TASK INPUT START
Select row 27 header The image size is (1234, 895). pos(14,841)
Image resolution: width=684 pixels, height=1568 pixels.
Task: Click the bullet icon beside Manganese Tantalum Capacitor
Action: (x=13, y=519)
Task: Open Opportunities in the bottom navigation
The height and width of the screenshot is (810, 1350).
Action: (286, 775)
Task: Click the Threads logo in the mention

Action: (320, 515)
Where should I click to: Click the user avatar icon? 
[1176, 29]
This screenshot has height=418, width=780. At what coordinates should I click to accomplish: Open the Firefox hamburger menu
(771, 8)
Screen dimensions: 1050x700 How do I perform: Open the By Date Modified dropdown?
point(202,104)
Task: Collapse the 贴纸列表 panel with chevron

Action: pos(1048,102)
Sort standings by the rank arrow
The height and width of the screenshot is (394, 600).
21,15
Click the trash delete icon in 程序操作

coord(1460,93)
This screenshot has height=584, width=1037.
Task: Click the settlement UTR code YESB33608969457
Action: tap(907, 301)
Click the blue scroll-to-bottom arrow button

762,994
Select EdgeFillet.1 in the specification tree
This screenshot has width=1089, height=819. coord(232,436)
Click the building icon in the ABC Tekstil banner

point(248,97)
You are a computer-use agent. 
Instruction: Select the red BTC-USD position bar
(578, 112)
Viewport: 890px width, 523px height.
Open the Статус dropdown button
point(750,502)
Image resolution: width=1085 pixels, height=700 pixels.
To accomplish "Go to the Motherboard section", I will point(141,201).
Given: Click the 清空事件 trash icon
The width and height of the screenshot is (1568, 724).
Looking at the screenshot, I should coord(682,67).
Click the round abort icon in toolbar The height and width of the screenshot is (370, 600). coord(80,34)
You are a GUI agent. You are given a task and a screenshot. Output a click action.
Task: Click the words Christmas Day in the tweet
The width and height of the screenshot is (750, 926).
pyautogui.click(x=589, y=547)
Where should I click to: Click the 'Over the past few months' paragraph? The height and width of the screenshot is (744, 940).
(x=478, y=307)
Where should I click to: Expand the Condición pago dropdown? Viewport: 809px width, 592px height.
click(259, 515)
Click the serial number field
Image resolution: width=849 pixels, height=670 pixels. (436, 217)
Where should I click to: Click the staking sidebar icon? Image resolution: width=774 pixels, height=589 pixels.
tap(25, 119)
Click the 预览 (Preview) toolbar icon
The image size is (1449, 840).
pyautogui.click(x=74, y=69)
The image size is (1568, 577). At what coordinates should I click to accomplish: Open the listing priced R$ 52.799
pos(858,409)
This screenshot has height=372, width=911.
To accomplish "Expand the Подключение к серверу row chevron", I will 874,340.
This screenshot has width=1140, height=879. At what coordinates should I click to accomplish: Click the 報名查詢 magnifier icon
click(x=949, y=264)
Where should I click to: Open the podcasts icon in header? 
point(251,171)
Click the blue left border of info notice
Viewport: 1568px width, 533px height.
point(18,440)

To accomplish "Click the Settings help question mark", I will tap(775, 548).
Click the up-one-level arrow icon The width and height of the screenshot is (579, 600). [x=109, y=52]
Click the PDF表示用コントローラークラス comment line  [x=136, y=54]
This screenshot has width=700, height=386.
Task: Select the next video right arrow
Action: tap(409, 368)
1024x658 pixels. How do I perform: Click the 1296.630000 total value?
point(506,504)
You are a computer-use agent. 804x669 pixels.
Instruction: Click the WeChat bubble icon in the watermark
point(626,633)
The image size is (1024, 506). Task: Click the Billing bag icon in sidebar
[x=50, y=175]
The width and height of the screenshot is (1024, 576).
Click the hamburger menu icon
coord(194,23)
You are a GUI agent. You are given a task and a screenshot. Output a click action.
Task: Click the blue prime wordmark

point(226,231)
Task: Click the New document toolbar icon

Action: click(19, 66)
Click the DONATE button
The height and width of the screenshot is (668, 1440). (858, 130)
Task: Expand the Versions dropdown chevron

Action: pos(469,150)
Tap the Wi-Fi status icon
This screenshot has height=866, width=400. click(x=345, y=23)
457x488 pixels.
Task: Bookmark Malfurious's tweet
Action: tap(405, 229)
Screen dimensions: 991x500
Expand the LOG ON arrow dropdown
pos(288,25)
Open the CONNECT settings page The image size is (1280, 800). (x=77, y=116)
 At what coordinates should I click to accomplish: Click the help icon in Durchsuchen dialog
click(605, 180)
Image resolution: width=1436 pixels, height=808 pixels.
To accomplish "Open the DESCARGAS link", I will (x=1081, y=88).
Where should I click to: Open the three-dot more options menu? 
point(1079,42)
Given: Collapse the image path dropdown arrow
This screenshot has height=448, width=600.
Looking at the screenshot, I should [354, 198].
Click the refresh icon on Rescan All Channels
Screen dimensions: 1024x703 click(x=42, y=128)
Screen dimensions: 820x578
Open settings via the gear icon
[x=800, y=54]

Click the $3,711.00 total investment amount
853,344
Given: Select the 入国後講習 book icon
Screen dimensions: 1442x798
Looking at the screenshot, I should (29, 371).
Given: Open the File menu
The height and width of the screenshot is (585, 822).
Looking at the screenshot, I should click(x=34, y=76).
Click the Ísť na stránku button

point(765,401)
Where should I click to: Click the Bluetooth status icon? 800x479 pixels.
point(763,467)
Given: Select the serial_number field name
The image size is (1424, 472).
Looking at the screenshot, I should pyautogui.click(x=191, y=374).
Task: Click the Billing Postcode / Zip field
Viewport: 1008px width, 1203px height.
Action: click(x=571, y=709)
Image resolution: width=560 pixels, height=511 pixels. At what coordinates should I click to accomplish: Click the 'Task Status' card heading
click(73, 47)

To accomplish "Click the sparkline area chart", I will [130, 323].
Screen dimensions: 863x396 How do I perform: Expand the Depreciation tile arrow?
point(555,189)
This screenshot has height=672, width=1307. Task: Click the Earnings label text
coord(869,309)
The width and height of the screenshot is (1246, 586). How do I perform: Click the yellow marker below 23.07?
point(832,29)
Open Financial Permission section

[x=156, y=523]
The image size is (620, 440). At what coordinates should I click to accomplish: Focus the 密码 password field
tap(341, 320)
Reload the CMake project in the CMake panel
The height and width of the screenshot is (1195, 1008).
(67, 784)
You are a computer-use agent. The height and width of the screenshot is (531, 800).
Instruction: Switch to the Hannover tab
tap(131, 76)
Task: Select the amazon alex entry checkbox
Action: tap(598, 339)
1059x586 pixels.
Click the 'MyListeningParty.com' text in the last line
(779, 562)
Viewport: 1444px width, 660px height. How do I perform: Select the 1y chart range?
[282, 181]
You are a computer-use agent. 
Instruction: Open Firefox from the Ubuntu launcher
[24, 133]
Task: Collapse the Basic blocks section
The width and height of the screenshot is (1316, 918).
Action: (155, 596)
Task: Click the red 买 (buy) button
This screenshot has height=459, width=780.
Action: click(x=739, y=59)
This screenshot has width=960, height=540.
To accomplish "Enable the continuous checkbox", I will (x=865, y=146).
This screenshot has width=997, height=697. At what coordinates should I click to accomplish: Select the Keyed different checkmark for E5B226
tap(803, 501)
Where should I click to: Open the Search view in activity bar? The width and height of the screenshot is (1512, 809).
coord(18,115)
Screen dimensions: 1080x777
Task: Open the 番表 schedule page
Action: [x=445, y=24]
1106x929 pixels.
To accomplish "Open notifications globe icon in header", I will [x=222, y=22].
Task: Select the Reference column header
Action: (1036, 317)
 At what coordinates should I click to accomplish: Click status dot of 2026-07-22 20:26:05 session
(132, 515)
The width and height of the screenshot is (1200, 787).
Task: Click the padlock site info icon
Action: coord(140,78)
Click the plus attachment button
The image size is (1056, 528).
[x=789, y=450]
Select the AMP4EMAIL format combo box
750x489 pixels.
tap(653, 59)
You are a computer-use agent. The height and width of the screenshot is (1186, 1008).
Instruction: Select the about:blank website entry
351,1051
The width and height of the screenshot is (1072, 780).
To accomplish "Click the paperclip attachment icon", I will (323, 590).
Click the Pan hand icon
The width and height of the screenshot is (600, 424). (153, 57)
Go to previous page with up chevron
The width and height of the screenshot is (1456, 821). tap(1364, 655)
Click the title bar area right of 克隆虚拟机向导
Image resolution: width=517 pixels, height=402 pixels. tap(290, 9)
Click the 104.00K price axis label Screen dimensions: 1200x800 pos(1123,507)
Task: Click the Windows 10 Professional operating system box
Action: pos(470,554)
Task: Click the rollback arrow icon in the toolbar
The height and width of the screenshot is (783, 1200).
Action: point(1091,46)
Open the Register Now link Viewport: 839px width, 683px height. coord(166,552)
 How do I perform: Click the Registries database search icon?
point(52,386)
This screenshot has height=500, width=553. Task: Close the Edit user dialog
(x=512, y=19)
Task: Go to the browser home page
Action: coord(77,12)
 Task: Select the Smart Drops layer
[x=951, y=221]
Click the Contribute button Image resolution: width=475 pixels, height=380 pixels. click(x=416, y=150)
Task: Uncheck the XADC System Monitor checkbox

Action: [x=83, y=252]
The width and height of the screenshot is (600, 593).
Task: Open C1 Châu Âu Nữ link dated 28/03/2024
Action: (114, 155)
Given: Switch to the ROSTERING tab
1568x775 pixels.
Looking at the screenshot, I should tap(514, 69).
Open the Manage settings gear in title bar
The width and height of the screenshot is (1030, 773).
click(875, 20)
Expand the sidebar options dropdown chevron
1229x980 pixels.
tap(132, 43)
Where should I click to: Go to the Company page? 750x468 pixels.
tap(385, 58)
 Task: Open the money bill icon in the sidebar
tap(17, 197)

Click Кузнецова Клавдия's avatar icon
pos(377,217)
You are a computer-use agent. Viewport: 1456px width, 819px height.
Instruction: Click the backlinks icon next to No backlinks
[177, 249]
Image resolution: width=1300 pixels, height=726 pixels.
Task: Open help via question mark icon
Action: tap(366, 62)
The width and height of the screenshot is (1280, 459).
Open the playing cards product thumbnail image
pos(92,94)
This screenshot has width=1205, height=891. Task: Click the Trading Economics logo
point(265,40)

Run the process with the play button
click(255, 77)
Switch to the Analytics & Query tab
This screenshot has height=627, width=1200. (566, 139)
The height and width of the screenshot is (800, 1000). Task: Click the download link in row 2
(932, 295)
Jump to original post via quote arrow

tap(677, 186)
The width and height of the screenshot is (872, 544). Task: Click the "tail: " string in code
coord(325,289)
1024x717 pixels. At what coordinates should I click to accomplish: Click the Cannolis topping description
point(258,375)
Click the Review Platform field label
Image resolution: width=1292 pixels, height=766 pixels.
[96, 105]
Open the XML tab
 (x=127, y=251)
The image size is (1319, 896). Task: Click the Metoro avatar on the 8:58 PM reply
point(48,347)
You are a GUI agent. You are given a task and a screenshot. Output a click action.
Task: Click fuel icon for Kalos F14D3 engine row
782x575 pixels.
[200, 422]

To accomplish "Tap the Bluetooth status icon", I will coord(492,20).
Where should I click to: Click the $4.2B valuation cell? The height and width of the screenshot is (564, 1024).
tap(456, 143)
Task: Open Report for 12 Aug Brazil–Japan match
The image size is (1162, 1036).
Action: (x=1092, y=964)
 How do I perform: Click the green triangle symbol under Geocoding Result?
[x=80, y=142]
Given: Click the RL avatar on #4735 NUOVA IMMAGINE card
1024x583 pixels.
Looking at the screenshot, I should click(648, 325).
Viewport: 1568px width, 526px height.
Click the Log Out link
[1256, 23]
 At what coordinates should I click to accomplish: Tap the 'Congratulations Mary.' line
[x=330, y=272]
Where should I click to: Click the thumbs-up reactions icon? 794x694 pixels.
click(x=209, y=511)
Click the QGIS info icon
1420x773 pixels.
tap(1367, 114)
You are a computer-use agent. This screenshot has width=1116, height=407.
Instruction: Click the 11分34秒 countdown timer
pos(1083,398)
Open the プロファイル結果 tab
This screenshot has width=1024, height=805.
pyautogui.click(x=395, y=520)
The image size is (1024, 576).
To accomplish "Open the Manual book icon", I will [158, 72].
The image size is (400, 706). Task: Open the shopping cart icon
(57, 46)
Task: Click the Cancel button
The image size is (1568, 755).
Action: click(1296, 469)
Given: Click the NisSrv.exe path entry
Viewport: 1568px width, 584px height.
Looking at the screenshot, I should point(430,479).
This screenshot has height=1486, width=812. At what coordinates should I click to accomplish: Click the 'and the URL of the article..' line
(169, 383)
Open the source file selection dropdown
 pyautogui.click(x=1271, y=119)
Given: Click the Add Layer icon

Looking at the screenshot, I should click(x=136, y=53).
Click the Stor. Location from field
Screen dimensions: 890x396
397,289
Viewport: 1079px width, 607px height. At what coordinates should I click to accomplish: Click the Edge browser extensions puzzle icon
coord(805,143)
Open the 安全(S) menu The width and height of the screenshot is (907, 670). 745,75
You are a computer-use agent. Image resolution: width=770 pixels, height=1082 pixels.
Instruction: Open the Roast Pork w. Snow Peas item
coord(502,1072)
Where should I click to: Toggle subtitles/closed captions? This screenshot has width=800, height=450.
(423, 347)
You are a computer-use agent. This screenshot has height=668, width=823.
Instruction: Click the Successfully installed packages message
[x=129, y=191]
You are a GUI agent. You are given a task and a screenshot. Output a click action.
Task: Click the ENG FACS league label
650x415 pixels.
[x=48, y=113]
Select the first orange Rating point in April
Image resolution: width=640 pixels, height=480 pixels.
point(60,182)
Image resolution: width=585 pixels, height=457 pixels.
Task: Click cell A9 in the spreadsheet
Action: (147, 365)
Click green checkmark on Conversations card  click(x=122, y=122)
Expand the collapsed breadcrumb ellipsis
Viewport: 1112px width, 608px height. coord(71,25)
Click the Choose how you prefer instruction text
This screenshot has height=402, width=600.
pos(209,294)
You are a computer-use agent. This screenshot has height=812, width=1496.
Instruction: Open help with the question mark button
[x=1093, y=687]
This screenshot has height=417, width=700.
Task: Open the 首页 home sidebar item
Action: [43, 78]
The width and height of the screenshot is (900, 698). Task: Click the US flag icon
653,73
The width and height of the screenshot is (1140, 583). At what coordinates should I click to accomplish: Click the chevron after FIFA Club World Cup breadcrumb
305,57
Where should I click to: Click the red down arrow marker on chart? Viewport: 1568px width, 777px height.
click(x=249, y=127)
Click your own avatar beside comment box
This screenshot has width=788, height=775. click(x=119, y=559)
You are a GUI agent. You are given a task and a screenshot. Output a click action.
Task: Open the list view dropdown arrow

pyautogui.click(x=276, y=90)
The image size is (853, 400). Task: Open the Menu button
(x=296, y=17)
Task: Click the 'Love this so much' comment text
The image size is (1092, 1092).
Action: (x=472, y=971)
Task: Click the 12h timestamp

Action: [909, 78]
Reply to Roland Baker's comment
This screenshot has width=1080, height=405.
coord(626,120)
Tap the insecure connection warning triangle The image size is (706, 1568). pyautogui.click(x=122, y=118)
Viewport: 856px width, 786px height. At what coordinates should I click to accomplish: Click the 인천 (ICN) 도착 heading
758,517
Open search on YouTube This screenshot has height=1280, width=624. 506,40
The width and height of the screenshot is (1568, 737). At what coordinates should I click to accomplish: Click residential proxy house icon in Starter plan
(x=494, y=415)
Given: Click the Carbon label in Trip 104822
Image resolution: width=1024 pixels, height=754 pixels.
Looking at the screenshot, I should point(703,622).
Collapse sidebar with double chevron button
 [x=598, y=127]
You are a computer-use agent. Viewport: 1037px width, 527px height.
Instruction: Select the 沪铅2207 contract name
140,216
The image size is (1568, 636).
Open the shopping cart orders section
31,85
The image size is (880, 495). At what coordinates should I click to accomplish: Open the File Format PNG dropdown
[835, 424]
TASK INPUT END
EXERCISE BRIEF. The expected output is each line of the records above that includes the word "path".

SOLUTION.
Given: Collapse the image path dropdown arrow
Given: Click the NisSrv.exe path entry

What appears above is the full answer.